A stunned U.S. East Coast woke up Thursday to a rising death toll, swelling rivers and destruction from the remnants of Hurricane Ida, which lashed the region with record rainfall days after hitting the Gulf Coast as one of the strongest hurricanes on record to hit the U.S.
29 dead in 7 U.S. states after remnants of Hurricane Ida brought flooding
In a region that had not expected a serious blow from the hurricane that was no longer, the storm killed at least 29 people from Maryland to New York on Wednesday night as basement apartments suddenly filled with water, rivers and streams swelled to record levels and roads became canals to swallow cars.
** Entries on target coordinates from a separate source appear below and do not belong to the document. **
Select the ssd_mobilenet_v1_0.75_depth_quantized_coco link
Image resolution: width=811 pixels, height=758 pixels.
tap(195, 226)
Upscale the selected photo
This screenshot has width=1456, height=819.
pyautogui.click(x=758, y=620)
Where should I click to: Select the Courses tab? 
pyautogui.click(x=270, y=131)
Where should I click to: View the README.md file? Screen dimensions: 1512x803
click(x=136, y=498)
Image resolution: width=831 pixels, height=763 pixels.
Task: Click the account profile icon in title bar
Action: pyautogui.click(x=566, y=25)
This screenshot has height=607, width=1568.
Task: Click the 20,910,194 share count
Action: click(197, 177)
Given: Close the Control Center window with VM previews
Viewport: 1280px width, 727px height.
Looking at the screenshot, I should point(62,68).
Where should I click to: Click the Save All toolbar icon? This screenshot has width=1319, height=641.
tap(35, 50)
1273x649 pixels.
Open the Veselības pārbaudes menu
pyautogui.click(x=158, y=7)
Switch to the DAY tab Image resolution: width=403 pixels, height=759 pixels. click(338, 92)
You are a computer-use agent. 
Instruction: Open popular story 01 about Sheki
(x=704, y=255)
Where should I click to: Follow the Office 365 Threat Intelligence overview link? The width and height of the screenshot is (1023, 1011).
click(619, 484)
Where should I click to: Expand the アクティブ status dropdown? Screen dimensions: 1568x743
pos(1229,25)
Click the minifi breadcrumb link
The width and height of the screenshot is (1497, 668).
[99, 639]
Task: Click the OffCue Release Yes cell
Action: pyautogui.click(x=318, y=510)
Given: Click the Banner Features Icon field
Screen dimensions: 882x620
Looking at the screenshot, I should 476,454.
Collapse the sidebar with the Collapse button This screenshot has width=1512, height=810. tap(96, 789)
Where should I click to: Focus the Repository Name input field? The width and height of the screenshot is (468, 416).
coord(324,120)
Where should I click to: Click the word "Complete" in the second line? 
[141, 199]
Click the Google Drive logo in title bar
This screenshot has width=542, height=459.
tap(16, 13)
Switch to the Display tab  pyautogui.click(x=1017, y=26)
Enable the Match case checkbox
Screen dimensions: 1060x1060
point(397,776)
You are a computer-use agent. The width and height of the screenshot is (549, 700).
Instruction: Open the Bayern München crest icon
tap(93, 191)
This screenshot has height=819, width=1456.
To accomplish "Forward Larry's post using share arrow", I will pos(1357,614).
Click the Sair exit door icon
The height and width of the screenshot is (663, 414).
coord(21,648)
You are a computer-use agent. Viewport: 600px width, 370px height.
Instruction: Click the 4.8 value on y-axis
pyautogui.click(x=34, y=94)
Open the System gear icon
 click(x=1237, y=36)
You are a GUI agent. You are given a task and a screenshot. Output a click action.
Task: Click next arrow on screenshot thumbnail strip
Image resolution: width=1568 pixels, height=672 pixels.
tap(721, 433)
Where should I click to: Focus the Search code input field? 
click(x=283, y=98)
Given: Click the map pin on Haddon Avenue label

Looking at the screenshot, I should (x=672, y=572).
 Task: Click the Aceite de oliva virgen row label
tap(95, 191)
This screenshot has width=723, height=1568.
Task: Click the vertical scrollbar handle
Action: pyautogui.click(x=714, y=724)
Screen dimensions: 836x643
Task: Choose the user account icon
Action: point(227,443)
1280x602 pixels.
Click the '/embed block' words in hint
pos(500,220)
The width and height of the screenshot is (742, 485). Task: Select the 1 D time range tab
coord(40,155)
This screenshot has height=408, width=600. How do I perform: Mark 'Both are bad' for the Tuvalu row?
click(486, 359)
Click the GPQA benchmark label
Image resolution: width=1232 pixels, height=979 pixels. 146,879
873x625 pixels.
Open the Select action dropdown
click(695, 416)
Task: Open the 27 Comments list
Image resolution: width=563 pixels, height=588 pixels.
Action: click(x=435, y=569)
Twelve people died in New York City, many when they were trapped in flooded basements, police and Mayor Bill de Blasio said. Four people were found dead in an apartment complex in Elizabeth, N.J., the mayor and city spokesman told local media, correcting an earlier report of five.
Outside Philadelphia, officials reported “multiple deaths” and said additional details were not immediately available. A 19-year-old man died in flooding at a Rockville, Maryland, complex early Wednesday, police said.
The fierce storm also spawned tornadoes, including one that tore apart homes and toppled silos in Mullica Hill, New Jersey.
Water from record rainfall cascaded into New York City subway tunnels, trapping at least 17 trains and forcing the cancellation of service overnight and into the early morning. Online videos showed passengers standing on car seats filled with water. All passengers were safely evacuated, authorities said.
Thursday morning, the nation’s largest city was slow to recover from catastrophic flooding reminiscent of superstorm Sandy in 2012.